▶ Work order
Write out the passage about grief below word for word, between "It’s been two" and "a good thing.", inclusive.

▶ Reading passage
== Segment start ==
The guilt behind smiling

It’s been two and a half years since Nash passed. I remember being at the beginning of this long journey and wondering how I would feel more than two years later. I’ve heard it said that grief comes in waves, and I find this to be true at this point in my journey. I have extremely good days and depressingly low days. My low days are few in comparison to the good, but when I have my bad days, they are the worst they have ever been. Todd asked me just a couple of months ago, “Doesn’t it seem worse now that time has passed?” I have to agree. Although I have fewer bad days, when I do have them, they are physically and emotionally debilitating. Almost as if my brain is now able to wrap itself around what happened. I can process it better, which is not a good thing.
== Segment end ==
▶ The data
== Segment start ==
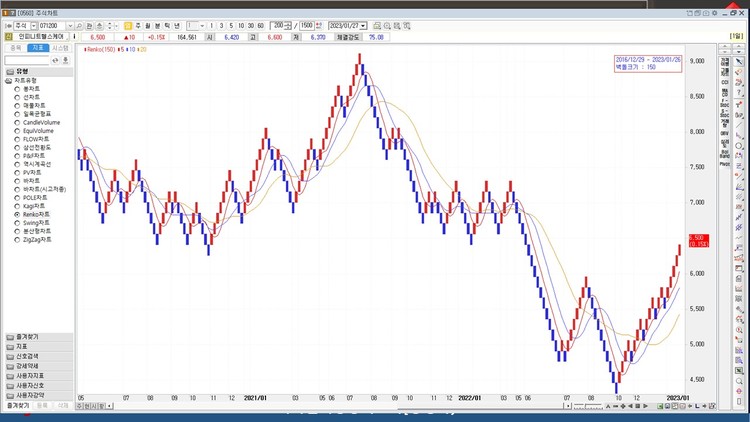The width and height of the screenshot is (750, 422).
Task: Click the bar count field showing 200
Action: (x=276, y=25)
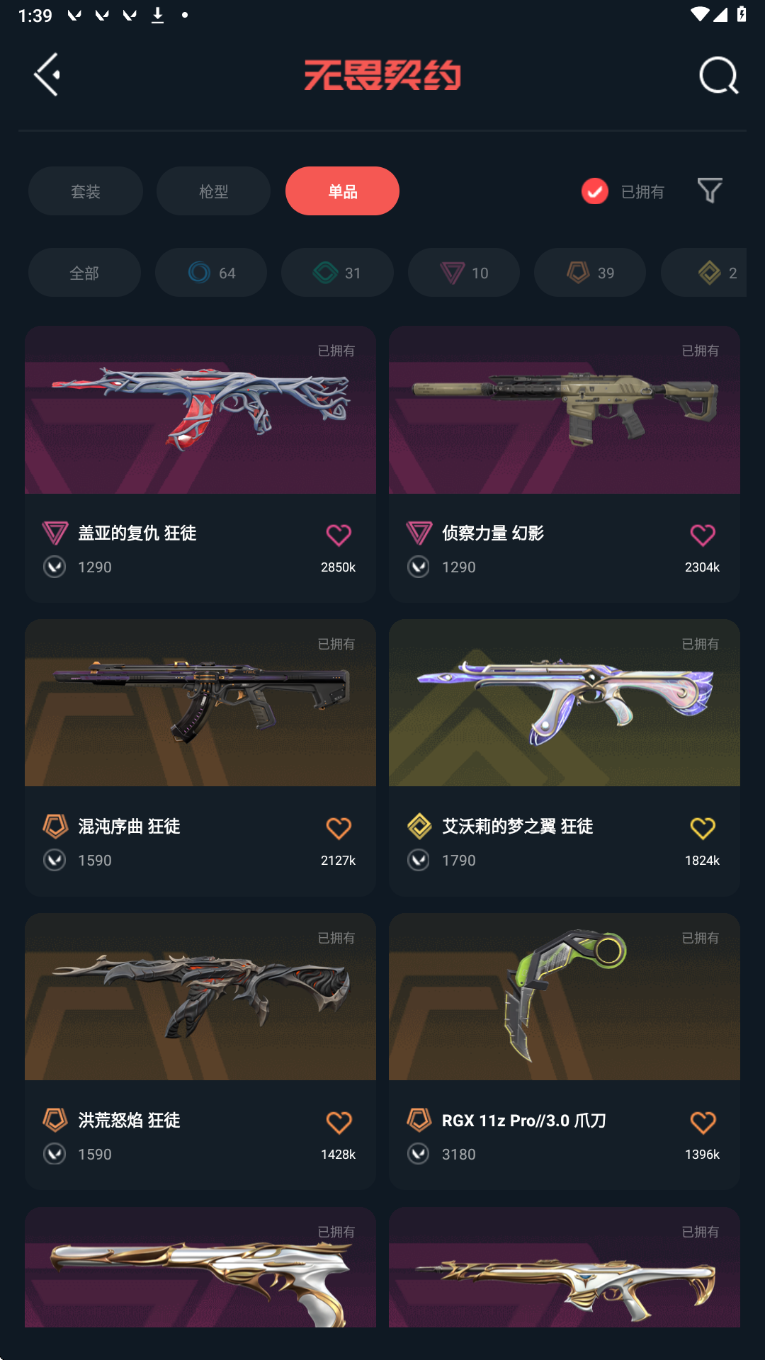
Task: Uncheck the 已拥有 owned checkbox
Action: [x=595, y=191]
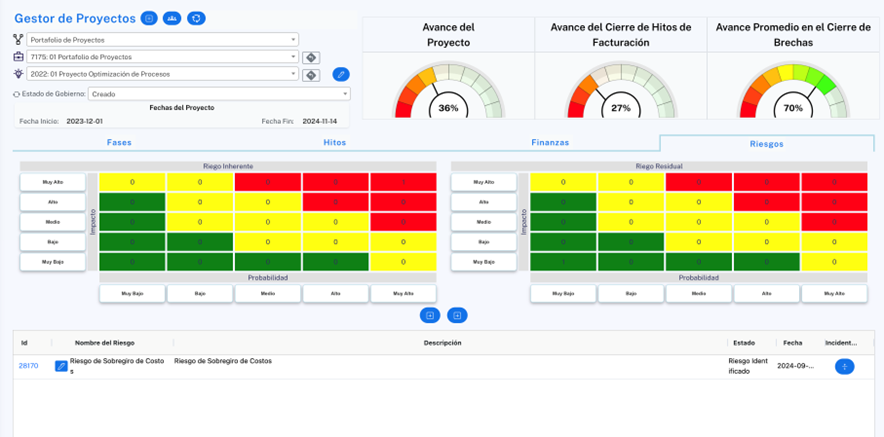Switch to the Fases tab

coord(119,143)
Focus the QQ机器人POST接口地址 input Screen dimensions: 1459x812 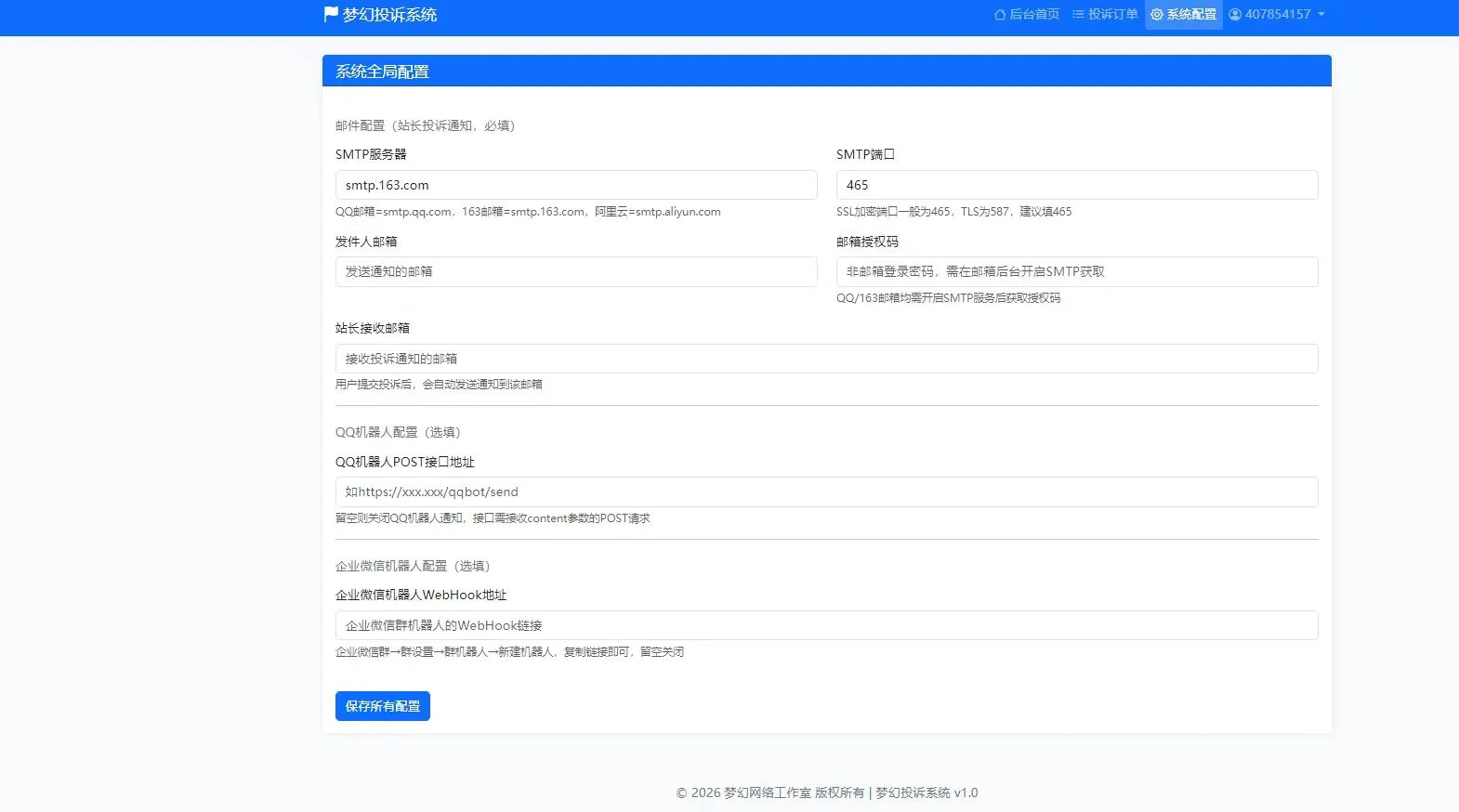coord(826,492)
== Segment end ==
▶ Exercise solution
It’s been two and a half years since Nash passed. I remember being at the beginning of this long journey and wondering how I would feel more than two years later. I’ve heard it said that grief comes in waves, and I find this to be true at this point in my journey. I have extremely good days and depressingly low days. My low days are few in comparison to the good, but when I have my bad days, they are the worst they have ever been. Todd asked me just a couple of months ago, “Doesn’t it seem worse now that time has passed?” I have to agree. Although I have fewer bad days, when I do have them, they are physically and emotionally debilitating. Almost as if my brain is now able to wrap itself around what happened. I can process it better, which is not a good thing.